Donna Butler said that her son reads at perhaps a sixth-grade level. She and her son’s father, she said, have only rudimentary reading skills.

Butler said that because she is unable to read effectively, she feels lost in the legal system, as she has in the past in trying to deal with her son’s health and educational problems. “I don’t know how to read or write. I don’t know where to begin.”

Butler said that although she and Raymond’s father, Charles Butler, 61, are divorced, he has always been in close contact with his sons. Charles Butler, a former security guard, is now on disability.
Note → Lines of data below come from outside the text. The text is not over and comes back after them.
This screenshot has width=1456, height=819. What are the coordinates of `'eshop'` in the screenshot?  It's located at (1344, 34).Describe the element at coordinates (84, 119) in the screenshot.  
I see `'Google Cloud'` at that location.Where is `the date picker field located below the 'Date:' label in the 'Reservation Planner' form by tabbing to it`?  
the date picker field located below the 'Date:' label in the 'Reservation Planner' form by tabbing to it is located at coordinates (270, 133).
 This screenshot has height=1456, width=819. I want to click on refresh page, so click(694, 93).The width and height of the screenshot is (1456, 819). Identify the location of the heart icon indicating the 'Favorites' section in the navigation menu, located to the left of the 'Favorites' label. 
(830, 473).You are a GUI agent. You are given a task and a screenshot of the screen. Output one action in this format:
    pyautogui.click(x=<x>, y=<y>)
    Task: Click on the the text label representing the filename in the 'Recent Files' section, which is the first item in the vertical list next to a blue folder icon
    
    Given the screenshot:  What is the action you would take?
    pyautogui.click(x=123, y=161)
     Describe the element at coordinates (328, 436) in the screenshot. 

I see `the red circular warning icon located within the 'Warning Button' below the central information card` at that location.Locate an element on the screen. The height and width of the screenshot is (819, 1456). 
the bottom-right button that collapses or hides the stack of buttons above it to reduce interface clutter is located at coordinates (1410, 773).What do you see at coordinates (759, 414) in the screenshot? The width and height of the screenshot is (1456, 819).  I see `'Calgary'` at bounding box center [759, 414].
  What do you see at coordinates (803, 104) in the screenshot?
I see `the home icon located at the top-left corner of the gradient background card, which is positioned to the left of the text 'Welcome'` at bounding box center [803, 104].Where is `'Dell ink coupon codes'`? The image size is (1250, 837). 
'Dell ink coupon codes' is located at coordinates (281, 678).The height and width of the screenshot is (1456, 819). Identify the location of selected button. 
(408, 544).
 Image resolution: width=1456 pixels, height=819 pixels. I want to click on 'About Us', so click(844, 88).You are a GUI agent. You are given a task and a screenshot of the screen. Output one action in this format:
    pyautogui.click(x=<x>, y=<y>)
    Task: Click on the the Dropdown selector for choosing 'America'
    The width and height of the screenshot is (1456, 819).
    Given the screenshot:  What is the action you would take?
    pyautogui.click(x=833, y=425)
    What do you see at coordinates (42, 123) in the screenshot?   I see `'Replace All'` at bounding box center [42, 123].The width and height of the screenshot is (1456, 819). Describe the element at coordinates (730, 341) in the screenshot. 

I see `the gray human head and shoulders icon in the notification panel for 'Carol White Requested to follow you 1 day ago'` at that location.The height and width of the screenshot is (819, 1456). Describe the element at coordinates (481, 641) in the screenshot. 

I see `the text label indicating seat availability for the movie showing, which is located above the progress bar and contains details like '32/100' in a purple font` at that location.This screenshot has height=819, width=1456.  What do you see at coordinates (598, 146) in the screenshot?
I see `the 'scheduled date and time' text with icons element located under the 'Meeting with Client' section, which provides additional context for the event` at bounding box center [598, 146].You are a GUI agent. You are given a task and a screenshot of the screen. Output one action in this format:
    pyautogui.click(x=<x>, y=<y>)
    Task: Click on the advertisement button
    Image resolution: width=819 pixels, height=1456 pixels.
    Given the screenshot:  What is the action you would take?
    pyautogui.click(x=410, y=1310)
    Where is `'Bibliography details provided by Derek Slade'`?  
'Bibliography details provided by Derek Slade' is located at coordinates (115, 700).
Donna Butler says she does not work because of health problems but collects Social Security.

She said her son dropped out of San Pedro High School and later attended Angel’s Gate continuation school, but later dropped out there, too. After serving jail time for burglary, she said, he was not allowed to go back to the school.

Although police say he is a gang member, Donna Butler said he is not. She also says that although he pleaded no contest to burglary last year, he was not guilty. Butler said that the evening the students were shot, her son dropped by her apartment with his sister-in-law and niece and a young female friend.

Advertisement

From Sunday through Wednesday after the March 25 shooting, he spent much of each day at the Kaiser Carson Medical Office Building in a substance abuse rehabilitation program, she said.

Last Wednesday, when police pulled over her car and arrested her son, Butler said she did not know what it was for.

“I wanted to keep tabs on my child. I wanted to help him,” she said. “The system didn’t work right.”